§ What the exercise asks: Copy, with no pictures, the line that contains "You are a GUI" and each line after it down to the end of the entries below, exactly.

[Stored data entries]

------------------------

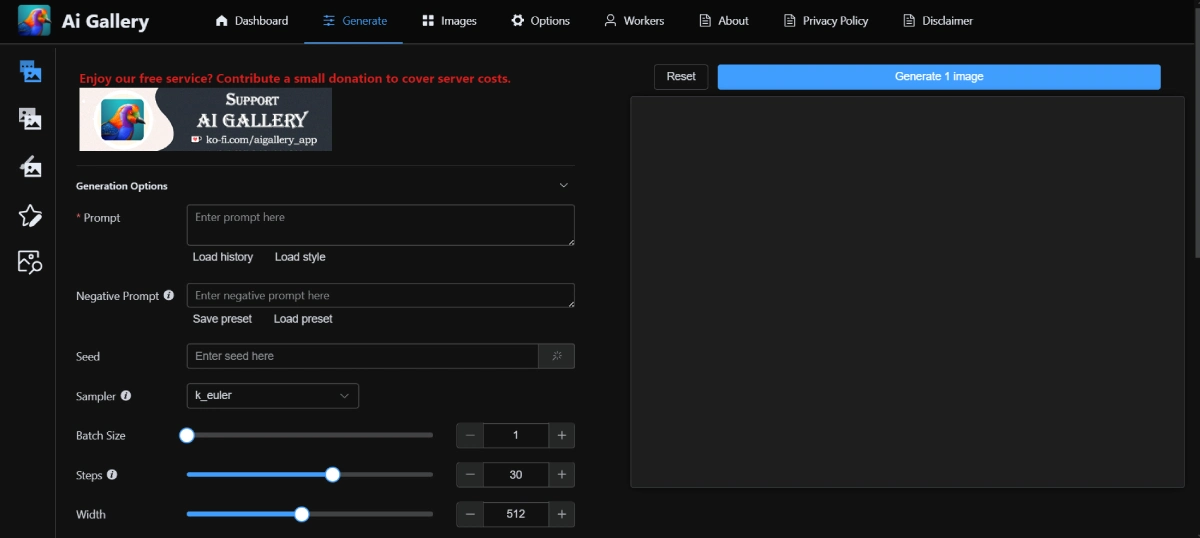Image resolution: width=1200 pixels, height=538 pixels.
Task: Click the info icon beside Negative Prompt
Action: click(168, 296)
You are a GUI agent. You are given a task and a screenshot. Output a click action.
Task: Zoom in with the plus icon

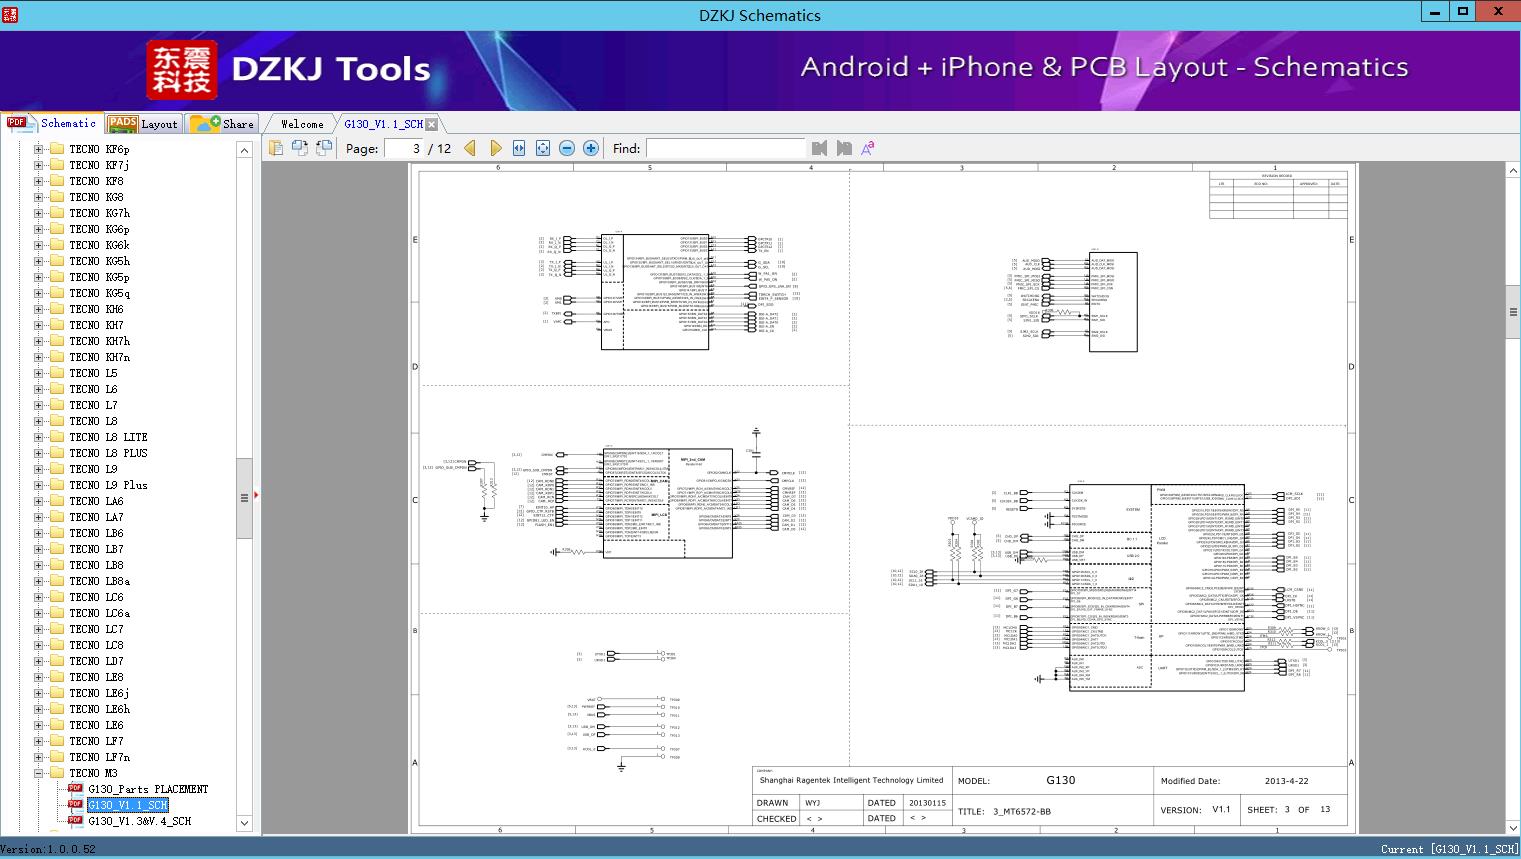[x=591, y=148]
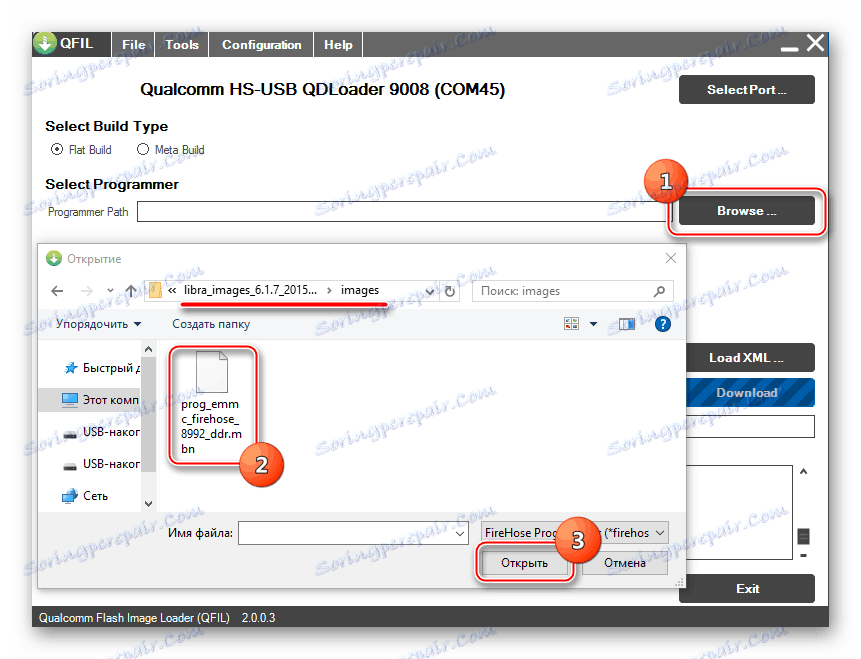Select the Flat Build radio button
861x659 pixels.
[x=58, y=149]
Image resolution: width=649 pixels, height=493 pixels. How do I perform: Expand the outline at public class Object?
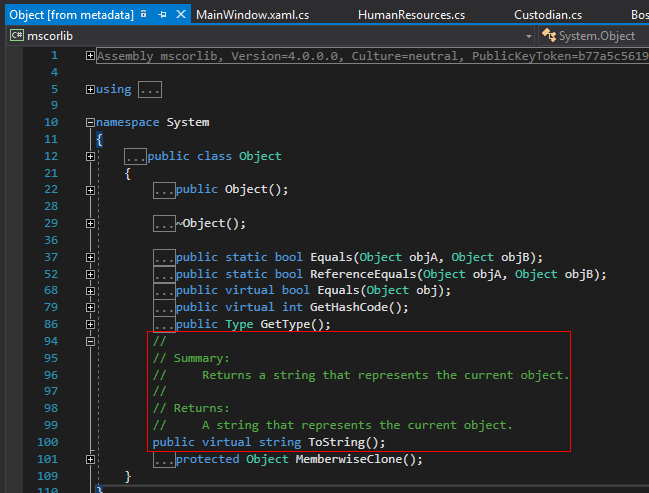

------------------------

§ Exercise response:
You are a GUI agent. You are given a task and a screenshot. Output a click action.
Task: Zoom in with the plus icon

[x=591, y=148]
Select the Flat Build radio button
861x659 pixels.
[x=58, y=149]
Image resolution: width=649 pixels, height=493 pixels. How do I perform: Expand the outline at public class Object?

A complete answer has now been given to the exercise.